### WHAT YOU HAVE TO DO
Transcribe the records below word for word, leaving every picture out.

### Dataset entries
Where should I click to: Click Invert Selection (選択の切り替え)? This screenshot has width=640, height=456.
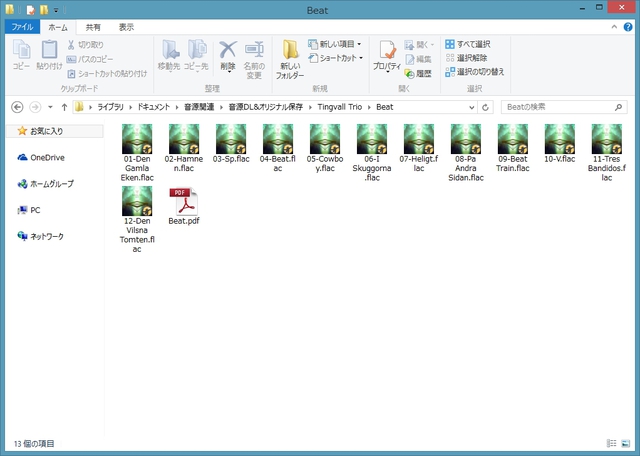474,72
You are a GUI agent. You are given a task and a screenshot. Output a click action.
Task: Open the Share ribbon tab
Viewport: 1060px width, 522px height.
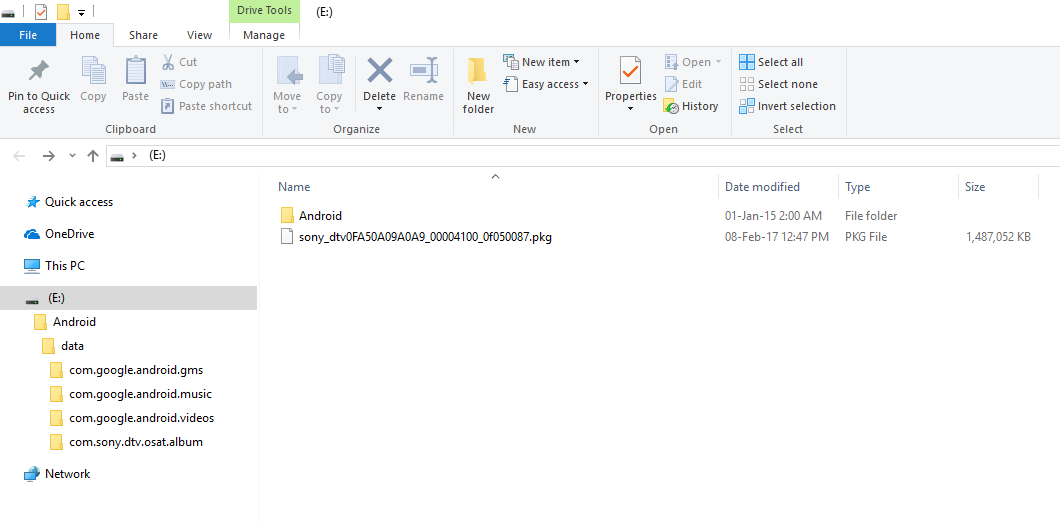(143, 35)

### TASK OUTPUT
Where should I click to: Click Invert Selection (選択の切り替え)? This screenshot has width=640, height=456.
474,72
You are a GUI agent. You are given a task and a screenshot. Output a click action.
Task: Open the Share ribbon tab
Viewport: 1060px width, 522px height.
(143, 35)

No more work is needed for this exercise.